(Saved data entries)
•••••

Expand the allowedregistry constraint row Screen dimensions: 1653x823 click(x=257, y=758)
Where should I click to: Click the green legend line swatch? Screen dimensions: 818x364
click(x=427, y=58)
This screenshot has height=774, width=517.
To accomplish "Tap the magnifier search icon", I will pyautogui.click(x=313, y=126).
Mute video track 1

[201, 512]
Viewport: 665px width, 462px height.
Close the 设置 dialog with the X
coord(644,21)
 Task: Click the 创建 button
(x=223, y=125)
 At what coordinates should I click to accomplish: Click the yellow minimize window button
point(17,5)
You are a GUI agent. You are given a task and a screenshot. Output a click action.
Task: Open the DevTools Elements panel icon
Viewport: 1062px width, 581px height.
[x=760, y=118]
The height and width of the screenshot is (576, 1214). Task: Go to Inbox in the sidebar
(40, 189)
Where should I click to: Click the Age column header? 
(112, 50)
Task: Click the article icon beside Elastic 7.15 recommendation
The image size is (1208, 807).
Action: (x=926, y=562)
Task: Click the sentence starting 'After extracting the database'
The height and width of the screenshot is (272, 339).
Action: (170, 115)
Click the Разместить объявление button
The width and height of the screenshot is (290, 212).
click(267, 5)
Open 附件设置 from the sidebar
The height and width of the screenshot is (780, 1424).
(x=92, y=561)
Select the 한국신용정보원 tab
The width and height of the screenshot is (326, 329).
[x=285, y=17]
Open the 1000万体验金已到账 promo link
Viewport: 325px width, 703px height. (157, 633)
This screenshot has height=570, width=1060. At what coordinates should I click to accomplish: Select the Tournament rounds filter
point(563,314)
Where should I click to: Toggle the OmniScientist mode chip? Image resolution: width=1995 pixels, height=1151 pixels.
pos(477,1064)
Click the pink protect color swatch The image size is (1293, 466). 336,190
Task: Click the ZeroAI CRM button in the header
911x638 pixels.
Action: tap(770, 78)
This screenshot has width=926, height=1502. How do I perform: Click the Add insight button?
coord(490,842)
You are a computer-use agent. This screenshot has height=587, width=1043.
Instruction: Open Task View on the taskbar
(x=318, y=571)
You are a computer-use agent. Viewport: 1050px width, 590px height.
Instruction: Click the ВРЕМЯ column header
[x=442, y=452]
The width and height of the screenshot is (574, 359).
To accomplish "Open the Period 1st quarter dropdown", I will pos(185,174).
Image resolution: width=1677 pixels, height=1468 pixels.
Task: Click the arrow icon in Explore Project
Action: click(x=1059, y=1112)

•••••

INSTRUCTIONS FOR THE TASK: Format the lines of the material above as a numbered list, omitting any blank lines.

EXERCISE ANSWER:
1. Expand the allowedregistry constraint row Screen dimensions: 1653x823 click(x=257, y=758)
2. Where should I click to: Click the green legend line swatch? Screen dimensions: 818x364
3. click(x=427, y=58)
4. This screenshot has height=774, width=517.
5. To accomplish "Tap the magnifier search icon", I will pyautogui.click(x=313, y=126).
6. Mute video track 1
7. [201, 512]
8. Viewport: 665px width, 462px height.
9. Close the 设置 dialog with the X
10. coord(644,21)
11.  Task: Click the 创建 button
12. (x=223, y=125)
13.  At what coordinates should I click to accomplish: Click the yellow minimize window button
14. point(17,5)
15. You are a GUI agent. You are given a task and a screenshot. Output a click action.
16. Task: Open the DevTools Elements panel icon
17. Viewport: 1062px width, 581px height.
18. [x=760, y=118]
19. The height and width of the screenshot is (576, 1214). Task: Go to Inbox in the sidebar
20. (40, 189)
21. Where should I click to: Click the Age column header? 
22. (112, 50)
23. Task: Click the article icon beside Elastic 7.15 recommendation
24. The image size is (1208, 807).
25. Action: (x=926, y=562)
26. Task: Click the sentence starting 'After extracting the database'
27. The height and width of the screenshot is (272, 339).
28. Action: (170, 115)
29. Click the Разместить объявление button
30. The width and height of the screenshot is (290, 212).
31. click(267, 5)
32. Open 附件设置 from the sidebar
33. The height and width of the screenshot is (780, 1424).
34. (x=92, y=561)
35. Select the 한국신용정보원 tab
36. The width and height of the screenshot is (326, 329).
37. [x=285, y=17]
38. Open the 1000万体验金已到账 promo link
39. Viewport: 325px width, 703px height. (157, 633)
40. This screenshot has height=570, width=1060. At what coordinates should I click to accomplish: Select the Tournament rounds filter
41. point(563,314)
42. Where should I click to: Toggle the OmniScientist mode chip? Image resolution: width=1995 pixels, height=1151 pixels.
43. pos(477,1064)
44. Click the pink protect color swatch The image size is (1293, 466). 336,190
45. Task: Click the ZeroAI CRM button in the header
46. 911x638 pixels.
47. Action: tap(770, 78)
48. This screenshot has width=926, height=1502. How do I perform: Click the Add insight button?
49. coord(490,842)
50. You are a computer-use agent. This screenshot has height=587, width=1043.
51. Instruction: Open Task View on the taskbar
52. (x=318, y=571)
53. You are a computer-use agent. Viewport: 1050px width, 590px height.
54. Instruction: Click the ВРЕМЯ column header
55. [x=442, y=452]
56. The width and height of the screenshot is (574, 359).
57. To accomplish "Open the Period 1st quarter dropdown", I will pos(185,174).
58. Image resolution: width=1677 pixels, height=1468 pixels.
59. Task: Click the arrow icon in Explore Project
60. Action: click(x=1059, y=1112)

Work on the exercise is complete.